■ REQUIRED ACTION
How many lines below include the string "will"? State the number alone.

■ DATA PROVIDED
+---+
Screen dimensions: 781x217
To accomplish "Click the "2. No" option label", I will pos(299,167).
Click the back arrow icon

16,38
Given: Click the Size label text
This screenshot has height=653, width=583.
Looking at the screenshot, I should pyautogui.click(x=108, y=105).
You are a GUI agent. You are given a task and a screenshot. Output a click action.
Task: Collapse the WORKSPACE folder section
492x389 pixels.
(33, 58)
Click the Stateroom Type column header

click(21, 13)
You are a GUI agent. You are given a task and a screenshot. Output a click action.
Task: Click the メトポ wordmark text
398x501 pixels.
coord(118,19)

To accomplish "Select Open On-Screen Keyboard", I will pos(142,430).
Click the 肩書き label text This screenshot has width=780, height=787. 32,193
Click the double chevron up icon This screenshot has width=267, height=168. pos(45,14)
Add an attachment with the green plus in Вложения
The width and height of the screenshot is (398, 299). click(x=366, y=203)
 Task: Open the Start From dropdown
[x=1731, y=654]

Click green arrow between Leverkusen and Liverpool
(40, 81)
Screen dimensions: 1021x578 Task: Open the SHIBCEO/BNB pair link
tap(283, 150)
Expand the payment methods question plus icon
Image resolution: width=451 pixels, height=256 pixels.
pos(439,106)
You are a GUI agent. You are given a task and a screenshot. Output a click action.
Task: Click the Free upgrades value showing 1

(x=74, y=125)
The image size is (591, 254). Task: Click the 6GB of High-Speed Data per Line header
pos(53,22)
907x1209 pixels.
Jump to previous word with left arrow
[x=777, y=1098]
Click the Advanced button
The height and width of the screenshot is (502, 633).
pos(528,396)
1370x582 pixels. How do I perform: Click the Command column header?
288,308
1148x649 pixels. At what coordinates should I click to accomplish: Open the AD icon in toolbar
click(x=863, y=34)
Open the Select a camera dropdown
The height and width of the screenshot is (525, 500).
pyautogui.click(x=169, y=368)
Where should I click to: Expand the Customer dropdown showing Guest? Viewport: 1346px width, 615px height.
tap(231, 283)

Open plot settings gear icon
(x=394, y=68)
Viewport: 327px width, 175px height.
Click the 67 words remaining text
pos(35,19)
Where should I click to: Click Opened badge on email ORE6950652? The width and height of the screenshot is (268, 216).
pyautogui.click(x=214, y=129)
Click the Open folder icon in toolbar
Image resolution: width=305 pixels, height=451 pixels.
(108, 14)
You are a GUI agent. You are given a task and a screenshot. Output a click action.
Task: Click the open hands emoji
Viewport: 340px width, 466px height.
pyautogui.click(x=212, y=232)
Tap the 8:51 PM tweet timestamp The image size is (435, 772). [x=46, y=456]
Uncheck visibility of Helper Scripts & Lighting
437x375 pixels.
+---+
■ ANSWER AREA
2